What is being asked: The entries below need to be transcribed verbatim.
** Records for this exercise follows **
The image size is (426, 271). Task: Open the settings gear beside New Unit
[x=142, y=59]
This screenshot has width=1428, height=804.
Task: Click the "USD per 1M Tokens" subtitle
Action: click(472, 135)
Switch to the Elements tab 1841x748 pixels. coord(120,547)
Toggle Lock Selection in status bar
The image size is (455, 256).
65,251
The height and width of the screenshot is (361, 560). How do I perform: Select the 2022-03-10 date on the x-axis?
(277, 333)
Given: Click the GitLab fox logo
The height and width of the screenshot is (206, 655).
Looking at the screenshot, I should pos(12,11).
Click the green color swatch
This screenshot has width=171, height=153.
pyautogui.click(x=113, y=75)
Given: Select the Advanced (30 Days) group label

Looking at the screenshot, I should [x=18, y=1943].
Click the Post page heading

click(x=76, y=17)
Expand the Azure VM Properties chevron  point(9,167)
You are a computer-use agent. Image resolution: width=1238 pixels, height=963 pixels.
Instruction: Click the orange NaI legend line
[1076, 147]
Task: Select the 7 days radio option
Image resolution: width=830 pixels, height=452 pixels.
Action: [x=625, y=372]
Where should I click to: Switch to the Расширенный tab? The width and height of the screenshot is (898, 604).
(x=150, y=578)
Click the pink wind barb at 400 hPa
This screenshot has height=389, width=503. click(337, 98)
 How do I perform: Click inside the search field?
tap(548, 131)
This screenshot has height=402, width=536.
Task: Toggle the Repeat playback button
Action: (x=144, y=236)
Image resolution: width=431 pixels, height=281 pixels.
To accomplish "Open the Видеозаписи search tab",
** End of Records for this exercise **
Answer box:
The image size is (426, 271). Task: Open the settings gear beside New Unit
[x=142, y=59]
This screenshot has width=1428, height=804.
Task: Click the "USD per 1M Tokens" subtitle
Action: click(472, 135)
Switch to the Elements tab 1841x748 pixels. coord(120,547)
Toggle Lock Selection in status bar
The image size is (455, 256).
65,251
The height and width of the screenshot is (361, 560). How do I perform: Select the 2022-03-10 date on the x-axis?
(277, 333)
Given: Click the GitLab fox logo
The height and width of the screenshot is (206, 655).
Looking at the screenshot, I should pos(12,11).
Click the green color swatch
This screenshot has width=171, height=153.
pyautogui.click(x=113, y=75)
Given: Select the Advanced (30 Days) group label

Looking at the screenshot, I should [x=18, y=1943].
Click the Post page heading

click(x=76, y=17)
Expand the Azure VM Properties chevron  point(9,167)
You are a computer-use agent. Image resolution: width=1238 pixels, height=963 pixels.
Instruction: Click the orange NaI legend line
[1076, 147]
Task: Select the 7 days radio option
Image resolution: width=830 pixels, height=452 pixels.
Action: [x=625, y=372]
Where should I click to: Switch to the Расширенный tab? The width and height of the screenshot is (898, 604).
(x=150, y=578)
Click the pink wind barb at 400 hPa
This screenshot has height=389, width=503. click(337, 98)
 How do I perform: Click inside the search field?
tap(548, 131)
This screenshot has height=402, width=536.
Task: Toggle the Repeat playback button
Action: (x=144, y=236)
Image resolution: width=431 pixels, height=281 pixels.
To accomplish "Open the Видеозаписи search tab",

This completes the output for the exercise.